> Stored records:
========
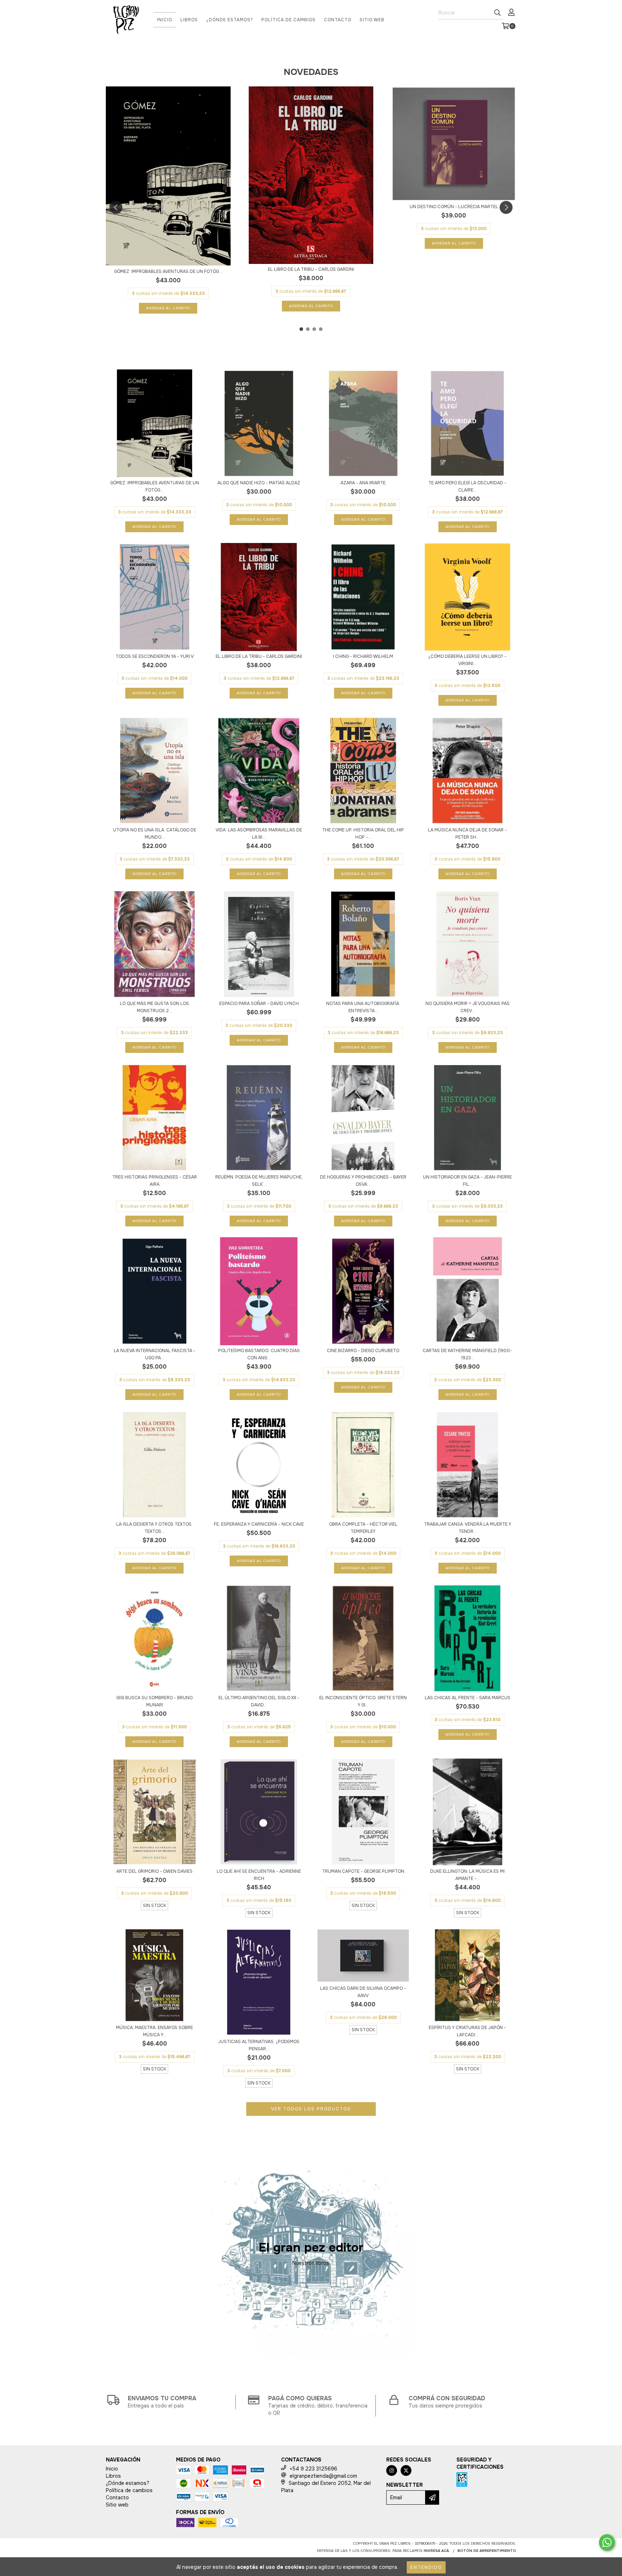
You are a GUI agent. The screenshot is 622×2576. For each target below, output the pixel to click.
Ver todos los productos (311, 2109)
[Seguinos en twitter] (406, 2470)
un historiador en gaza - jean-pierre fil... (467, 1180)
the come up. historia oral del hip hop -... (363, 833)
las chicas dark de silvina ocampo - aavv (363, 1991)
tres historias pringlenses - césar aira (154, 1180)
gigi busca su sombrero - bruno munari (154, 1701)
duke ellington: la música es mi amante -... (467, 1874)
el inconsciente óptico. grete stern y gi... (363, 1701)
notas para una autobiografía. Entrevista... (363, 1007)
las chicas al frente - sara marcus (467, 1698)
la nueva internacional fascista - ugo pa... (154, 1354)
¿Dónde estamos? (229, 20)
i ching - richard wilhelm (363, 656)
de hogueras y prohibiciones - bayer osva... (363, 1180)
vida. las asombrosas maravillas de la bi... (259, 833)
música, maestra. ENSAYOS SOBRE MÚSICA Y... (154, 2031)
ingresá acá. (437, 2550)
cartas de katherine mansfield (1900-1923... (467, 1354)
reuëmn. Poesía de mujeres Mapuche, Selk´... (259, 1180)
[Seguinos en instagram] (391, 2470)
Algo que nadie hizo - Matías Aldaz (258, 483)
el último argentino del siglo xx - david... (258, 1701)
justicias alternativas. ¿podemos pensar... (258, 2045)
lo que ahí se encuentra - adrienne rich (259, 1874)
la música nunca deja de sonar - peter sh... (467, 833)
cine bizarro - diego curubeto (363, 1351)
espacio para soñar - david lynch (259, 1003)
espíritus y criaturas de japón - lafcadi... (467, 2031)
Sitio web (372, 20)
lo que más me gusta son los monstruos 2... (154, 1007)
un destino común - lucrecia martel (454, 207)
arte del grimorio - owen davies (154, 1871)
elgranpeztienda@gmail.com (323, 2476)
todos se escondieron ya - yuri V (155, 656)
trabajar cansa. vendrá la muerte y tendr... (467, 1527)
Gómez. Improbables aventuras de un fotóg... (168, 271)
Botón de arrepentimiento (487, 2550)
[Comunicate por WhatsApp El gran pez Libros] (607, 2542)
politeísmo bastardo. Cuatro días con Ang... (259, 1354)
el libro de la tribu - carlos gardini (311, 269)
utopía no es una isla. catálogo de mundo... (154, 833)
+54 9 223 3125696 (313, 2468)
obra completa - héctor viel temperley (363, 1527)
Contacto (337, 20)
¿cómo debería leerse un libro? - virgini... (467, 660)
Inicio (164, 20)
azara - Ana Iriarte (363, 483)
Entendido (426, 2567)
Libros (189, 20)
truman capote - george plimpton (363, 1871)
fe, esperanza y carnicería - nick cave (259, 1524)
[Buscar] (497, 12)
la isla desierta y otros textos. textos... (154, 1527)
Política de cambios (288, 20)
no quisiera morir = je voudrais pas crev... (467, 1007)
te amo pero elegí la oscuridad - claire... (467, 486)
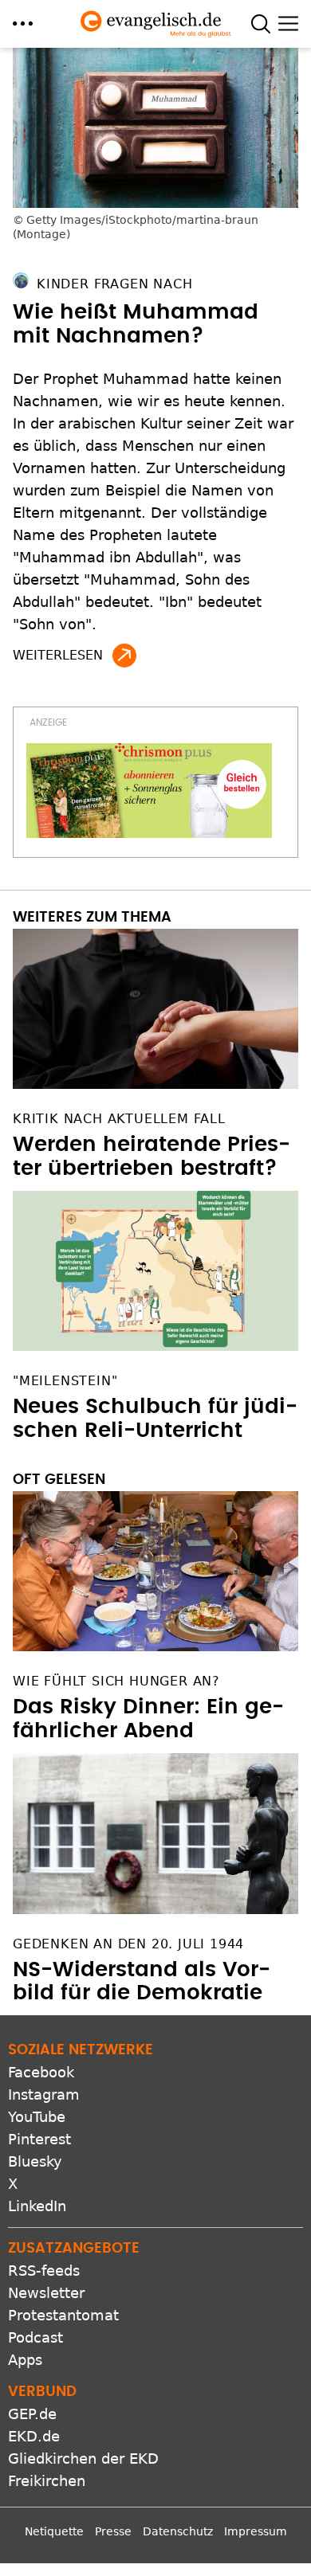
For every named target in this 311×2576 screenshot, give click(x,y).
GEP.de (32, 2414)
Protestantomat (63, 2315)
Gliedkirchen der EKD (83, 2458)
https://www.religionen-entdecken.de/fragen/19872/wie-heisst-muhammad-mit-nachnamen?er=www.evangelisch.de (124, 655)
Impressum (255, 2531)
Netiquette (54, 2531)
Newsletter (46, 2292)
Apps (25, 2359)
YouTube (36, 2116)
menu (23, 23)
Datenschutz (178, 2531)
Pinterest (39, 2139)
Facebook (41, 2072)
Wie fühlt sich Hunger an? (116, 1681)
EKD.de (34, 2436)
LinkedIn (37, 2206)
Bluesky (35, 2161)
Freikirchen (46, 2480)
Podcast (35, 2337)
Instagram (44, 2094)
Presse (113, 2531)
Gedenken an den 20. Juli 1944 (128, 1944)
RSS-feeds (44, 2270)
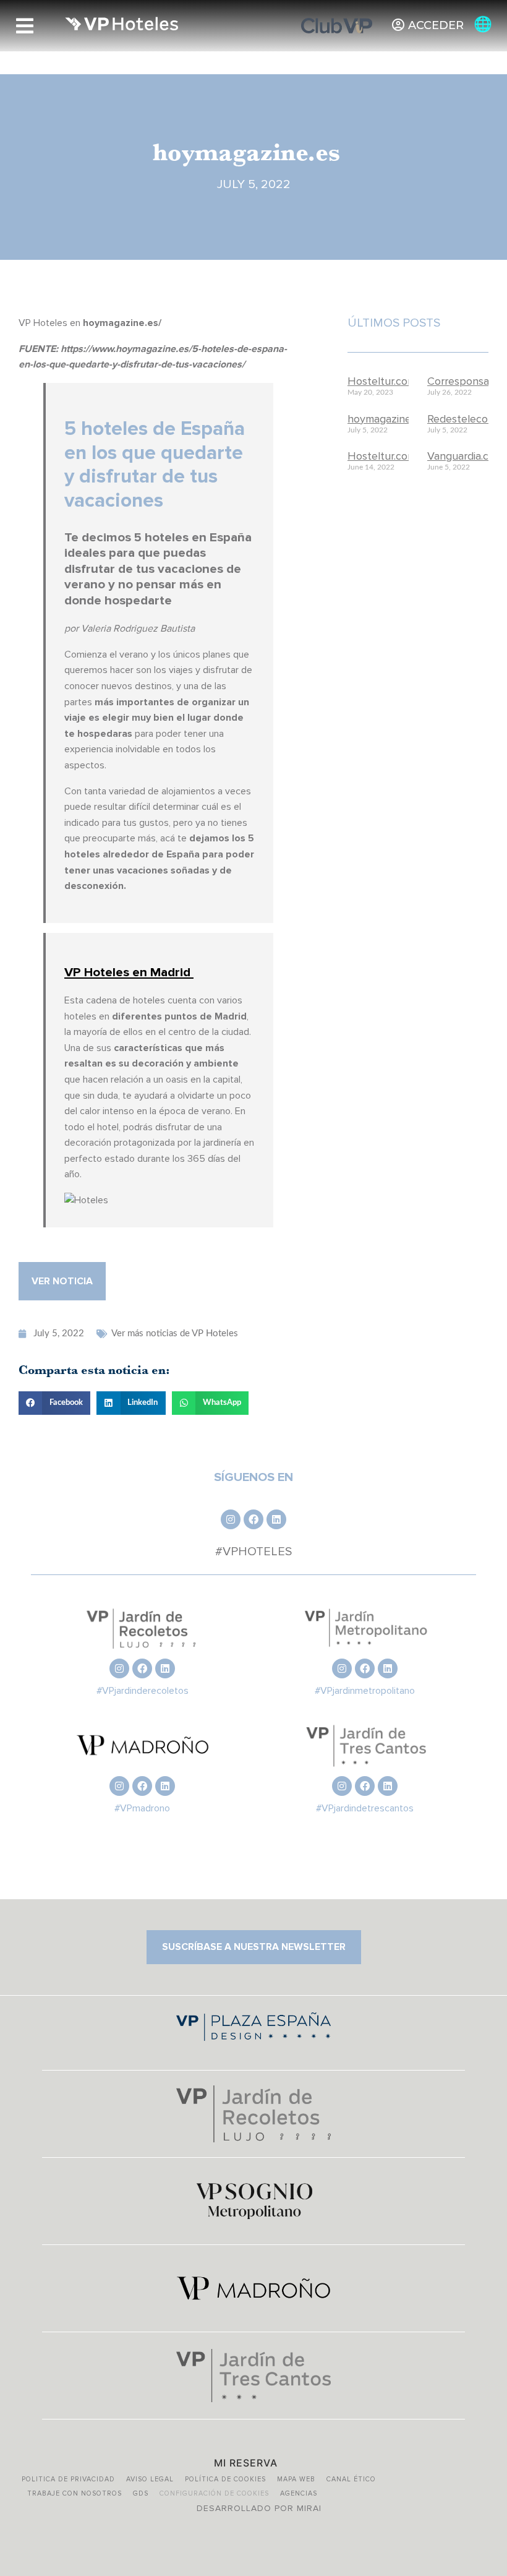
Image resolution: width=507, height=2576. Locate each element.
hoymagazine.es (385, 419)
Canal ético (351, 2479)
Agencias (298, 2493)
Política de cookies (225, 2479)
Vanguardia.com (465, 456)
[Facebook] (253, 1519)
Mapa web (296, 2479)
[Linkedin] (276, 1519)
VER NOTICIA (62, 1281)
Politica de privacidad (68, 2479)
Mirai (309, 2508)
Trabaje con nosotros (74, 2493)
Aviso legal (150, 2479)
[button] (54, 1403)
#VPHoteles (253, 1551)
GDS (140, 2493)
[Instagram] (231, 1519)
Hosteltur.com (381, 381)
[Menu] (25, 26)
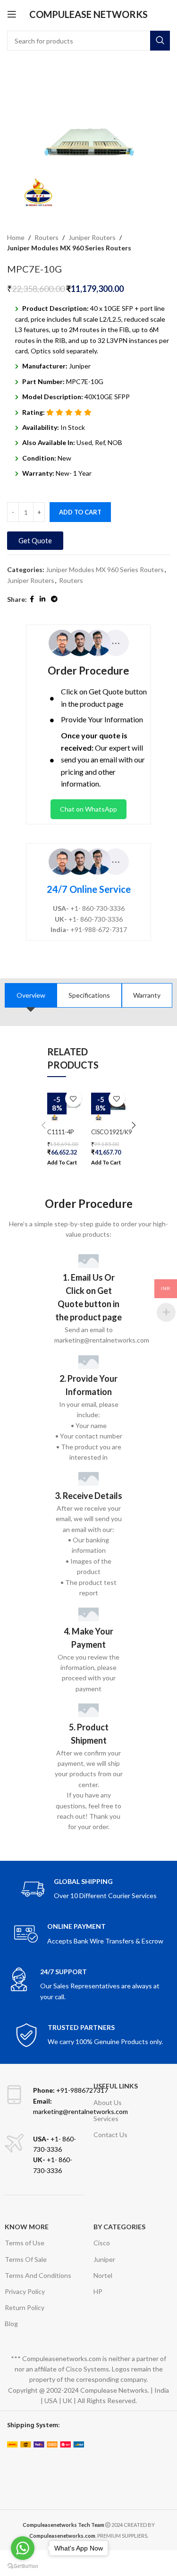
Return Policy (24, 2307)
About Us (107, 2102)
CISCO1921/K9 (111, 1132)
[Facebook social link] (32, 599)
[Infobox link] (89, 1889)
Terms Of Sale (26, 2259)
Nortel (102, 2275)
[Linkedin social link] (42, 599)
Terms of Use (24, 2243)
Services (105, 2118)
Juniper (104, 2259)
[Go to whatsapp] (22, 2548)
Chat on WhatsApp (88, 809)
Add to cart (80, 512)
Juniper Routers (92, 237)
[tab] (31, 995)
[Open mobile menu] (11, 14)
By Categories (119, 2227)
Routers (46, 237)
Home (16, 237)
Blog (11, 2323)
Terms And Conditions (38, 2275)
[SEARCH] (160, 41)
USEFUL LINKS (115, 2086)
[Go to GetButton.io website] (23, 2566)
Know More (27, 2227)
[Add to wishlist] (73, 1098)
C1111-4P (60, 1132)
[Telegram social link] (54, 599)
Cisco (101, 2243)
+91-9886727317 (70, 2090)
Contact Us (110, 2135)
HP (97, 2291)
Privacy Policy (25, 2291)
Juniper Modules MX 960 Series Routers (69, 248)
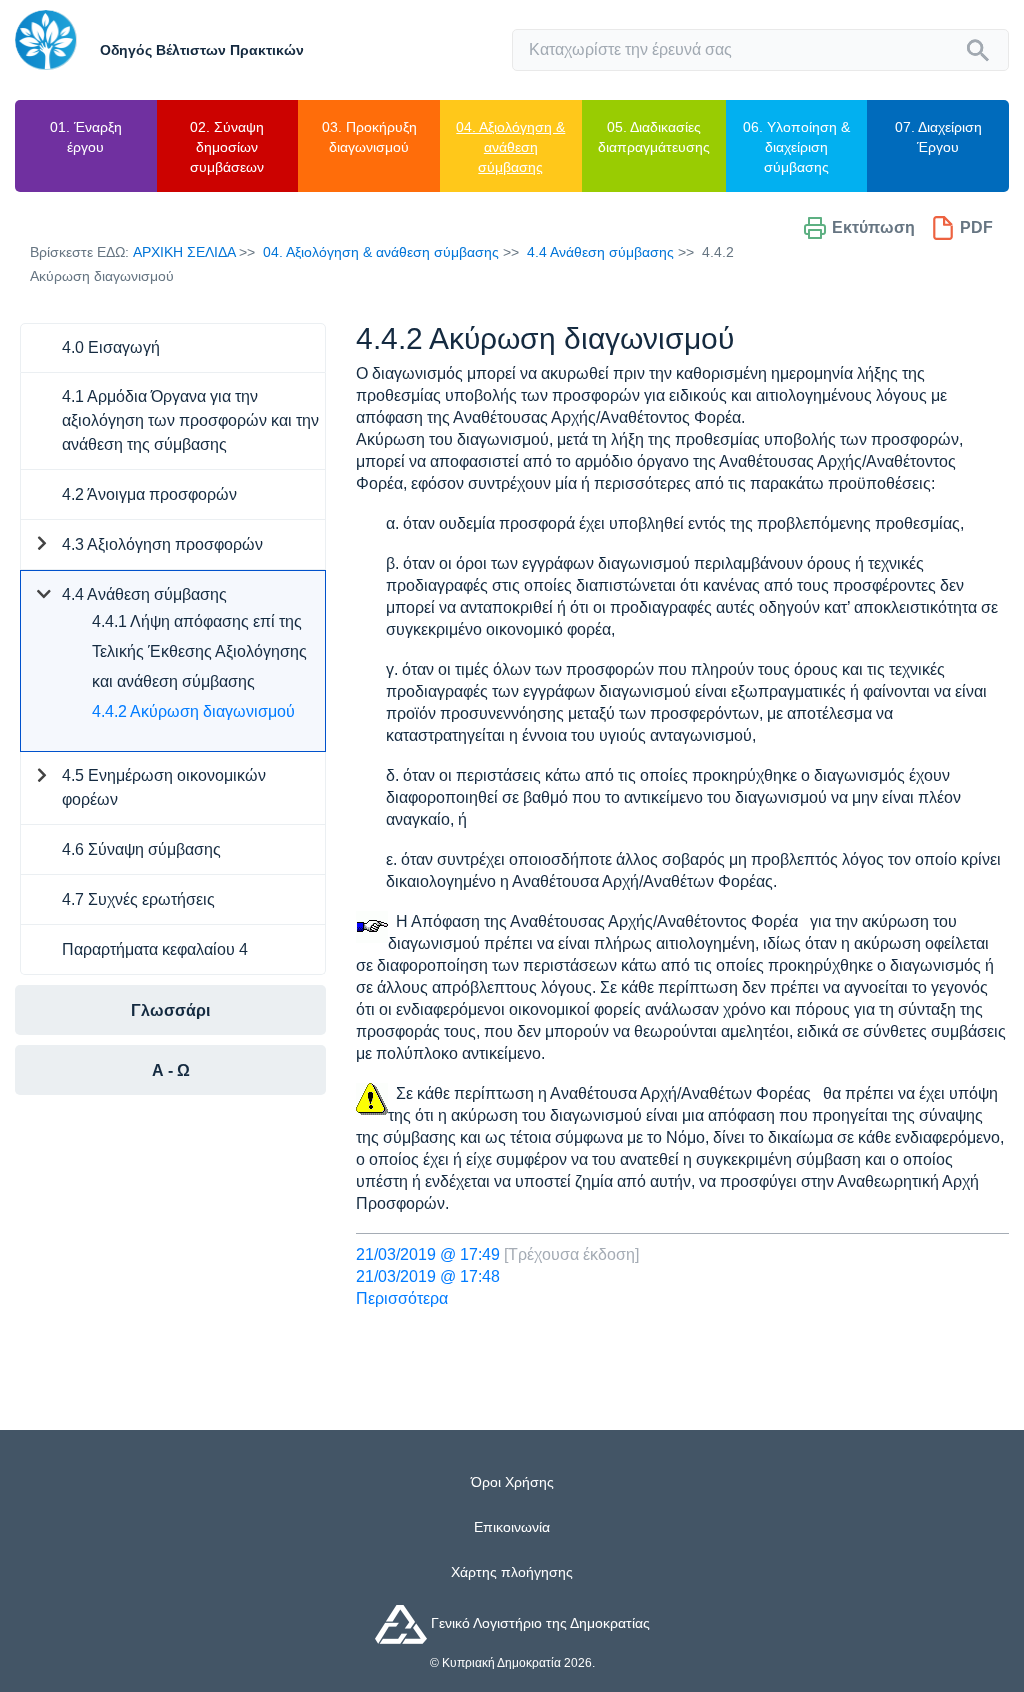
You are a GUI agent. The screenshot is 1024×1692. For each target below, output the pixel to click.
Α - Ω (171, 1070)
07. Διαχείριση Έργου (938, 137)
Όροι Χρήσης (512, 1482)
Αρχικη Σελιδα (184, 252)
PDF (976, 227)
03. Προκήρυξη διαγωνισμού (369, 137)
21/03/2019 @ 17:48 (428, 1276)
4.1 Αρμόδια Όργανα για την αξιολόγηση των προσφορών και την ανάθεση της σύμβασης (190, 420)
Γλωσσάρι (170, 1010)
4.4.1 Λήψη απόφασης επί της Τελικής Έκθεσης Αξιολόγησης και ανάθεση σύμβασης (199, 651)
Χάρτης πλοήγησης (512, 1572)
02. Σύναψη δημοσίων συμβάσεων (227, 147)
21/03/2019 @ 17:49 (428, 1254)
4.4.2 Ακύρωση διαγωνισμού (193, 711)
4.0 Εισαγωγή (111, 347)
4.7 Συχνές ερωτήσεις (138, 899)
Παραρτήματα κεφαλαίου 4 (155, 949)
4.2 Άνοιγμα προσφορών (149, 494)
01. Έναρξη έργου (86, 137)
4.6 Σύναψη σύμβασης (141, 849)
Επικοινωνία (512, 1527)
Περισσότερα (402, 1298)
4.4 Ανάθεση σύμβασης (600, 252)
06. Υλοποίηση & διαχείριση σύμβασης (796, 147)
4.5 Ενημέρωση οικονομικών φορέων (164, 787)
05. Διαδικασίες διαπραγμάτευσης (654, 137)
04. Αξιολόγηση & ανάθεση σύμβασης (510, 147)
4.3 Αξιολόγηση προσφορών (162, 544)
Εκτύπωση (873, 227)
========
> Work request:
Print exactly the lines running from the start of the entries above to the line with "gigi busca su", both included; leave out any pictures.

> Finished exercise:
You are a GUI agent. The screenshot is 622×2576. For each target below, output the pixel to click.
Ver todos los productos (311, 2109)
[Seguinos en twitter] (406, 2470)
un historiador en gaza - jean-pierre fil... (467, 1180)
the come up. historia oral del hip hop -... (363, 833)
las chicas dark de silvina ocampo - aavv (363, 1991)
tres historias pringlenses - césar aira (154, 1180)
gigi busca su sombrero - bruno munari (154, 1701)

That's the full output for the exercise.